Today’s techno savvy world demands smart devices which are light-weight, flexible, and scalable. Functional polymers and their composites are suitable candidates that can fulfill the requirements in flexible device applications. Polyvinylidene fluoride (PVDF) is one kind of functional polymers possessing a large dielectric strength as well as permanent electrical dipole. To improve the dielectric and ferroelectric performance of the PVDF polymer, it can be hybridized with an inorganic/organic inclusion phase, usually ferroelectric ceramic particles or nano-sized low dimensional carbon. In this work, reduced- graphene oxide (RGO) and RGO-PANI were chosen as the inclusion phase (filler). The present work focuses towards enhancing the dielectric and ferroelectric properties of PVDF-BaTiO₃ (P/BT) nanocomposites impregnated with RGO and RGO/PANI(Polyaniline) nanofillers. In-situ polymerization method was adapted to fabricate the RGO/PANI nanocomposite and spin coating method for P/BT composites. X-ray diffractograms and FTIR corroborate the presence of ferroelectric phases in P/BT matrix. Wayne Kerr precision impedance analyzer was used in the frequency frame of 1 Hz to 1 MHz and temperature window from 30 °C to 160 °C to study the dielectric properties. The P-E hysteresis loops were obtained using Radiant Ferroelectric Tester at different voltage cycles. The dielectric constant of P/BT matrix with 0.03% RGO loading exhibited the highest dielectric constant 2 × 10⁵. Remarkable increase in the energy density of composites with filler loading was observed. P/BT with 1 wt% loading of RGO-PANI achieved the maximum value of polarization 3.6 µC/cm² and discharge energy density 0.76 J/cm³ (under the electric field of 170 kV/cm) with 55% efficiency. This contribution provides a potential route to design and fabricate high energy density flexible capacitor for microelectronic devices.

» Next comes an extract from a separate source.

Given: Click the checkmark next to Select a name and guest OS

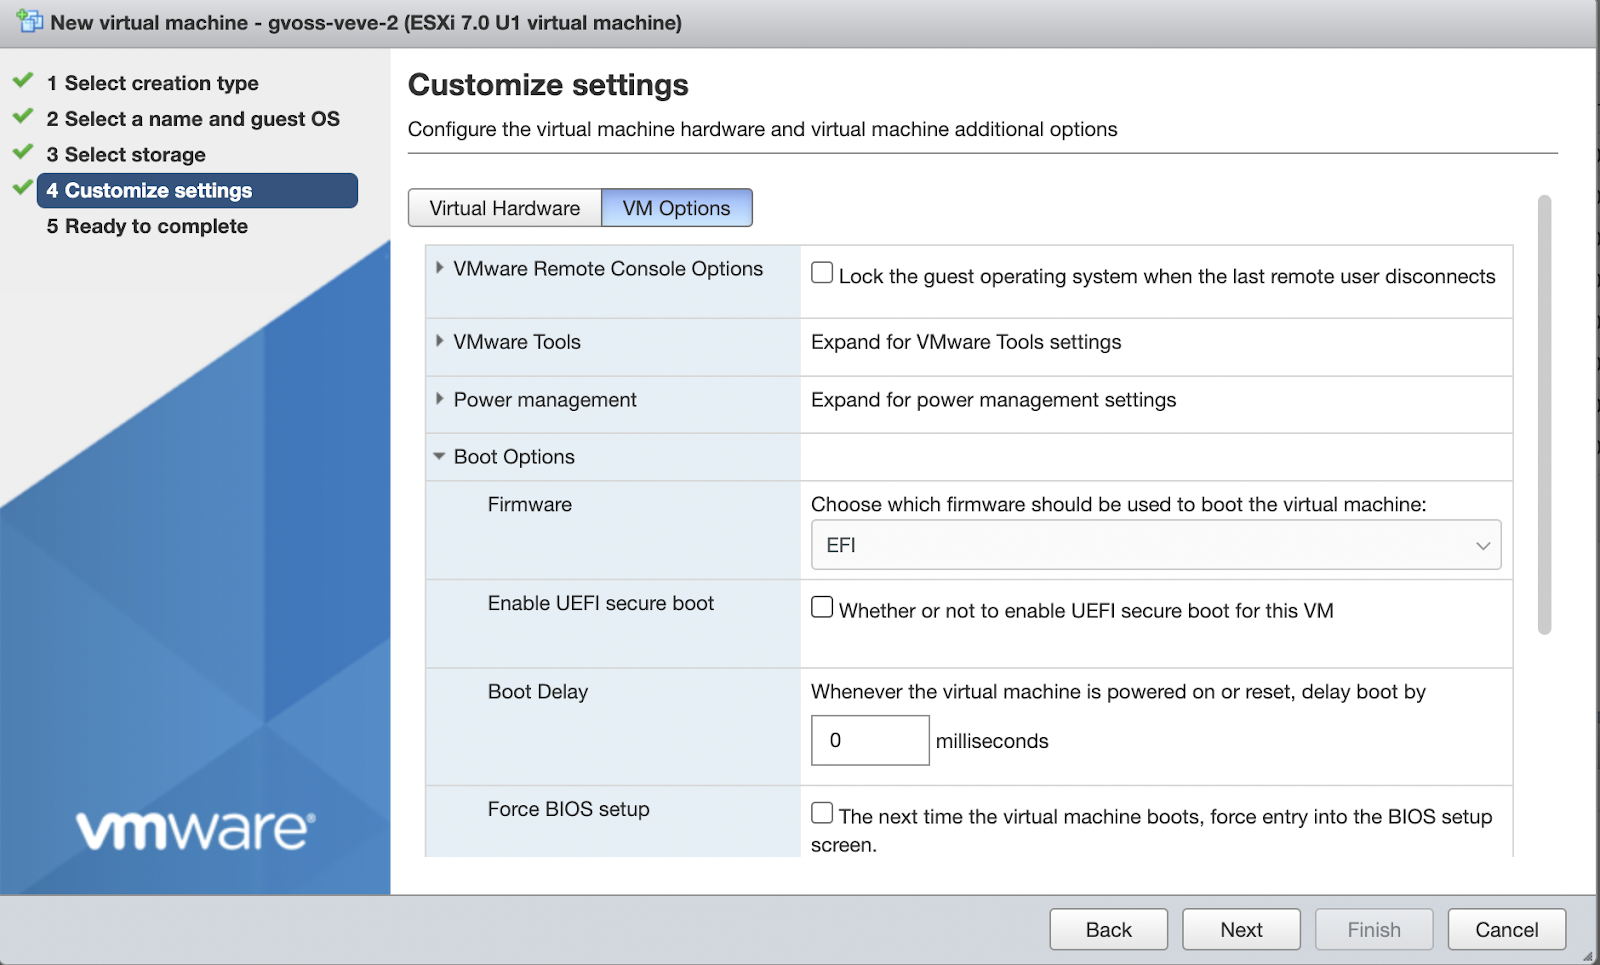Looking at the screenshot, I should point(22,118).
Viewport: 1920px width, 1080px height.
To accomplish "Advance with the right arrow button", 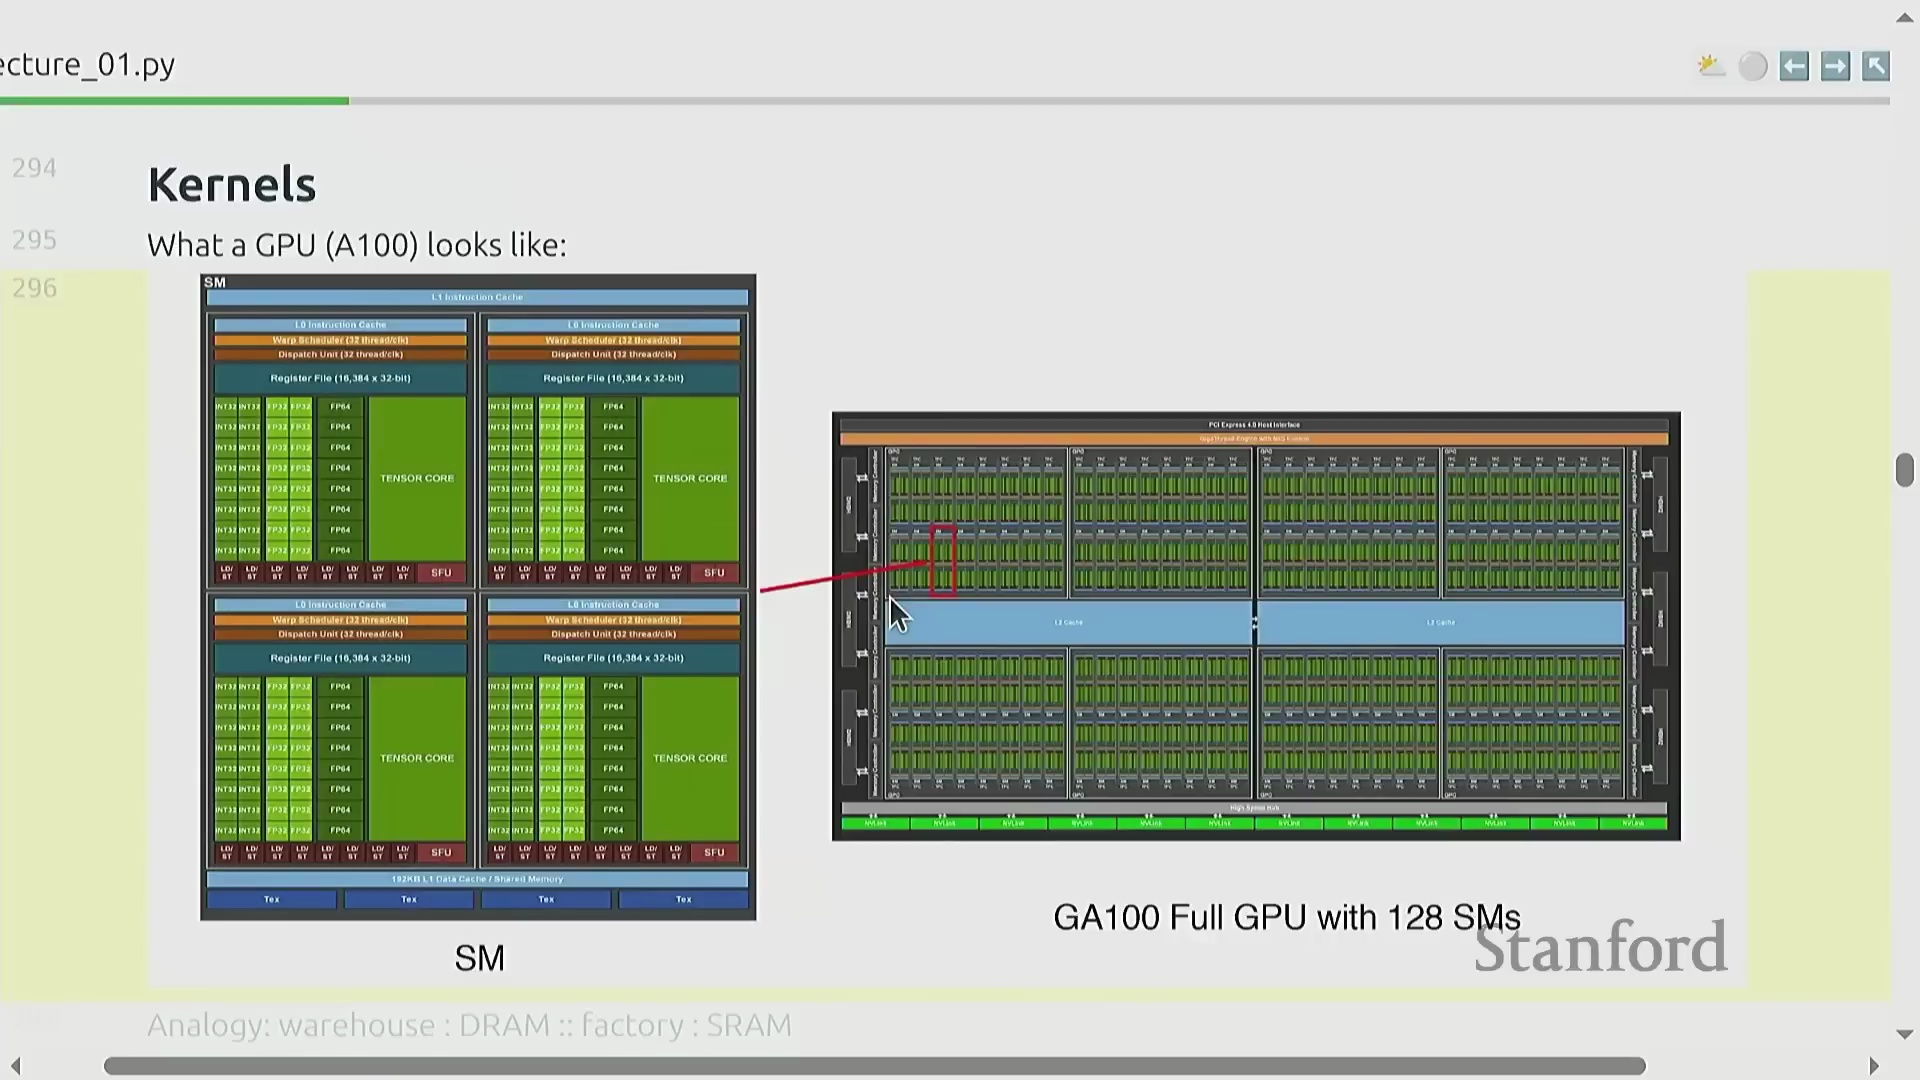I will pyautogui.click(x=1835, y=66).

当今精通技术的世界需要重量轻、灵活且可扩展的智能设备。功能性聚合物及其复合材料是可以满足柔性设备应用要求的合适候选者。聚偏二氟乙烯（PVDF）是一种具有较大介电强度和永久电偶极子的功能性聚合物。为了提高 PVDF 聚合物的介电和铁电性能，它可以与无机/有机夹杂相混合，通常是铁电陶瓷颗粒或纳米级低维碳。在这项工作中，还原氧化石墨烯 (RGO) 和 RGO-PANI 被选为夹杂物相（填料）。目前的工作重点是提高 PVDF-BaTiO ₃的介电和铁电性能(P/BT) 纳米复合材料浸渍了 RGO 和 RGO/PANI（聚苯胺）纳米填料。采用原位聚合法制备 RGO/PANI 纳米复合材料和旋涂法制备 P/BT 复合材料。X 射线衍射图和 FTIR 证实了 P/BT 基质中存在铁电相。在 1 Hz 至 1 MHz 的频率范围和 30 °C 至 160 °C 的温度窗口中使用 Wayne Kerr 精密阻抗分析仪来研究介电特性。PE 磁滞回线是使用 Radiant Ferroelectric Tester 在不同电压周期下获得的。RGO 负载量为 0.03% 的 P/BT 基体的介电常数表现出最高的介电常数 2 × 10 ⁵. 观察到填充填料的复合材料的能量密度显着增加。具有 1 wt% 负载的 RGO-PANI 的 P/BT 实现了最大极化值 3.6 µC/cm ²和放电能量密度 0.76 J/cm ³（在 170 kV/cm 电场下），效率为 55%。这一贡献为设计和制造用于微电子设备的高能量密度柔性电容器提供了一条潜在途径。